Ma non è effettivamente così. Cantarella osserva che “la storia di Edipo raccontata da Sofocle non è l’unica che la mitologia greca ha tramandato, e non è quella originale.” E fa riferimento a Omero, in cui “Giocasta (chiamata Epicaste) si uccide”. Inoltre, per la versione di Sofocle, una volta scoperto ciò che ha fatto, Edipo si acceca e va in esilio a Colono. In Omero, “egli continua a vivere e muore nella sua città, rimanendo il re”. Quindi “in Omero, come è stato scritto, troviamo ‘un Edipo senza complesso’: per lui l’incesto non è un tabù. Del resto, la Teogonia di Esiodo è piena di incesti, che non sembrano creare alcun problema.”
Probabilmente ciò dipende dal fatto che, come osserva Cantarella in un altro contributo, Secondo natura. La bisessualità nel mondo antico, nell’età omerica troviamo “una situazione in cui le regole, di tipo consuetudinario, erano assai più fluide”, essendo in una fase ancora pre-cittadina. Mentre l’incesto viene aggiunto da Sofocle, con indiscutibile efficacia come materiale tragico, per i motivi descritti sempre da Cantarella in L’amore è un dio. Nel capitolo precedente a quello su Edipo, parlando della narrazione mitica di Eschilo, l’autrice ricorda che è solo a partire dal 621-620 a. C. (quindi prima di Sofocle) che vengono istituiti i primi tribunali cittadini. “Da quel momento l’ottica cittadina sostituisce l’ottica familiare, l’uso della forza privata è vietata e la pacifica convivenza dei cittadini è affidata al rispetto delle leggi”.

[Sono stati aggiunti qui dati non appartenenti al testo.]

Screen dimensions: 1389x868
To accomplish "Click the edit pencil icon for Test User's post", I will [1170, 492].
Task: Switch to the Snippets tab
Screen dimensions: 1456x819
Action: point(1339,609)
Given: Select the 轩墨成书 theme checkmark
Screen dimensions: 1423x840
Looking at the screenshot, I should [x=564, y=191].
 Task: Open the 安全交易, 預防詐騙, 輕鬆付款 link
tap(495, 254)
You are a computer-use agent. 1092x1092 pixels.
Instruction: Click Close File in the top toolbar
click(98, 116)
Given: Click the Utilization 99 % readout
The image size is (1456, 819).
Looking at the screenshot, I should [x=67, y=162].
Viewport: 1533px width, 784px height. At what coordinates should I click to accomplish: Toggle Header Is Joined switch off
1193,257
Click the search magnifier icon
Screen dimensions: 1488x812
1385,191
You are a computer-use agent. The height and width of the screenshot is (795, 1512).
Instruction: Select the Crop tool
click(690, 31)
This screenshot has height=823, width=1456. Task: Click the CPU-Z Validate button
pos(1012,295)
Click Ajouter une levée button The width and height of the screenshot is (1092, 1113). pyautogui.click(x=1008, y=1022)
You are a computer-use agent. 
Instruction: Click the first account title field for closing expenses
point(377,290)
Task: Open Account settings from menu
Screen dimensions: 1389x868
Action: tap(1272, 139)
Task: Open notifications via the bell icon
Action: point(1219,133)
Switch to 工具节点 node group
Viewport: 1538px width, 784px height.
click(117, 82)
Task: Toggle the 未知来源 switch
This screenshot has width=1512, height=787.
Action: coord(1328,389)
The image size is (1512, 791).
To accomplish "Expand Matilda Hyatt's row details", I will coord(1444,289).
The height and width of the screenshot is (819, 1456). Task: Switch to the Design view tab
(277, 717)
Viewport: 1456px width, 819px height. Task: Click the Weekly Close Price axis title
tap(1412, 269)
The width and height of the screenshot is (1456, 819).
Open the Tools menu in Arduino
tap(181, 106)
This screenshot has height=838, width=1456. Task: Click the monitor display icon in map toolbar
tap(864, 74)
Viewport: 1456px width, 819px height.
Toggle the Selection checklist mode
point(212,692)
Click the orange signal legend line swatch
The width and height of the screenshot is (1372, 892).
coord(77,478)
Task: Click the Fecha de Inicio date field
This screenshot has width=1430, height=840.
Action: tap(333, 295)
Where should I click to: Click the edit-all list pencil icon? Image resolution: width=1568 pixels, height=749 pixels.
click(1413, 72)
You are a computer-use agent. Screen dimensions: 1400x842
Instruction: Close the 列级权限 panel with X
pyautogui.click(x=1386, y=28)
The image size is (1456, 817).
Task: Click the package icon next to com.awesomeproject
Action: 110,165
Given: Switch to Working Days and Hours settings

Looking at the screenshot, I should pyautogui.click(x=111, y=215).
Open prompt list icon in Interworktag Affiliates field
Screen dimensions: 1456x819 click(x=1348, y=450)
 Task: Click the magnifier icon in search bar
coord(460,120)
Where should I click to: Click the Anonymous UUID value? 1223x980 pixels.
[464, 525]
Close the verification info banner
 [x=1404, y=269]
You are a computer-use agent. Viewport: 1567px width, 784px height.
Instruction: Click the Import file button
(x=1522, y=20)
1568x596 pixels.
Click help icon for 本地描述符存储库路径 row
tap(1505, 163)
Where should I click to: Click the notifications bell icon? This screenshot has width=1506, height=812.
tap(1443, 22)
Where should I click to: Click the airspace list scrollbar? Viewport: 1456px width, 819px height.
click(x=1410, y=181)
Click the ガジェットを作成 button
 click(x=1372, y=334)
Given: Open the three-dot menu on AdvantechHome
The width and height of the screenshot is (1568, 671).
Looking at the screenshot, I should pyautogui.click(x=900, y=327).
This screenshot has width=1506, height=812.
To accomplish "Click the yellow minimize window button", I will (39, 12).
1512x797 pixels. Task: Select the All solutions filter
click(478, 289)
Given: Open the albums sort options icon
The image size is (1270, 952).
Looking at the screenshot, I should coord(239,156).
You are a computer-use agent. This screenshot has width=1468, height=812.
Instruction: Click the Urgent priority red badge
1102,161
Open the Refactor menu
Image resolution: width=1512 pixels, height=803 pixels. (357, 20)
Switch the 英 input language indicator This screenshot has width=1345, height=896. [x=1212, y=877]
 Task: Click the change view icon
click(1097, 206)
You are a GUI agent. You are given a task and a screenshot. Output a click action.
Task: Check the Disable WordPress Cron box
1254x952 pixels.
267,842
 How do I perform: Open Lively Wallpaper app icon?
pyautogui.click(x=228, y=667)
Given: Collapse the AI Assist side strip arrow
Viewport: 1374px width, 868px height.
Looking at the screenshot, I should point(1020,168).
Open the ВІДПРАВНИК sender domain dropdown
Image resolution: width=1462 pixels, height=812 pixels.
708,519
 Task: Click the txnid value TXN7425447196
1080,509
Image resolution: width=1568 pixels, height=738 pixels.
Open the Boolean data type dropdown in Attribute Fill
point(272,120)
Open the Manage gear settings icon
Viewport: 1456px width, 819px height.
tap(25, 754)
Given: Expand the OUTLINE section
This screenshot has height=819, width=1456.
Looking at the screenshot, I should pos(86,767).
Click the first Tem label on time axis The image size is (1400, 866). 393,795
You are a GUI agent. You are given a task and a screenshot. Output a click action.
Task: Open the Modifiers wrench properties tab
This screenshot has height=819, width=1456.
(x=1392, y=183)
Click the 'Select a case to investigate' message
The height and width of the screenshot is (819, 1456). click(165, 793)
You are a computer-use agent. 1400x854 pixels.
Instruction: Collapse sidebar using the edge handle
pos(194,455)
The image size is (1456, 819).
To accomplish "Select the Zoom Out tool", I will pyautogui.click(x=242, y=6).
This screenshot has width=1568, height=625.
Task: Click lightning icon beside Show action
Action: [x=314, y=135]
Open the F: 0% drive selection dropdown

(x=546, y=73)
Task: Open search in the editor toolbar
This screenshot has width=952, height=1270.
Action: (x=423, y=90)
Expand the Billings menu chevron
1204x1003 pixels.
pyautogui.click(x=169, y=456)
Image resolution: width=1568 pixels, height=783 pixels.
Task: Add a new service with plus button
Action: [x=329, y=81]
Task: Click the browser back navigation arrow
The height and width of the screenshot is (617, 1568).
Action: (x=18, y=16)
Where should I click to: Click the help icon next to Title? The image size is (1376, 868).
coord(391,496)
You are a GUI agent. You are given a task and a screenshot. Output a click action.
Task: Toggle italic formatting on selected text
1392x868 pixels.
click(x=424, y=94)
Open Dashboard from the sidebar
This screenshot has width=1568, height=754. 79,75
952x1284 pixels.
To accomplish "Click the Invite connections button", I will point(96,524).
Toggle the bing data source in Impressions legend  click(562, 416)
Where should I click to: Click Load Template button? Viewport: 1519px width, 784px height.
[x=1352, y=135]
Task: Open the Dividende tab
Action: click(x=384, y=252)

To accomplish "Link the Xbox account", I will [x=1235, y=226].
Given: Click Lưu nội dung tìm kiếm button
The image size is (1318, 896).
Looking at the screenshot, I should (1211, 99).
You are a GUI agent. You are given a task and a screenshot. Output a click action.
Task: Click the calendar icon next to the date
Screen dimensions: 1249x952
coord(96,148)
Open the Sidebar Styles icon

A ogni modo, conclude Cantarella: “L’interpretazione freudiana, basata esclusivamente sull’Edipo sofocleo, non tiene conto della complessità dei miti, e può portare fuori strada chi cerca di capire quello dello sfortunato re di Tebe”. Ma se ciò è vero, è altrettanto vero che già in Sofocle è possibile cogliere un Edipo senza complesso e precisamente nella sua prova di innocenza: la consapevolezza dello “sfortunato re di Tebe” che si può cogliere solo se si va a fondo all’idea lacaniana – su indicata – del “desiderio mancato”, di cui si parlerà nell’articolo successivo.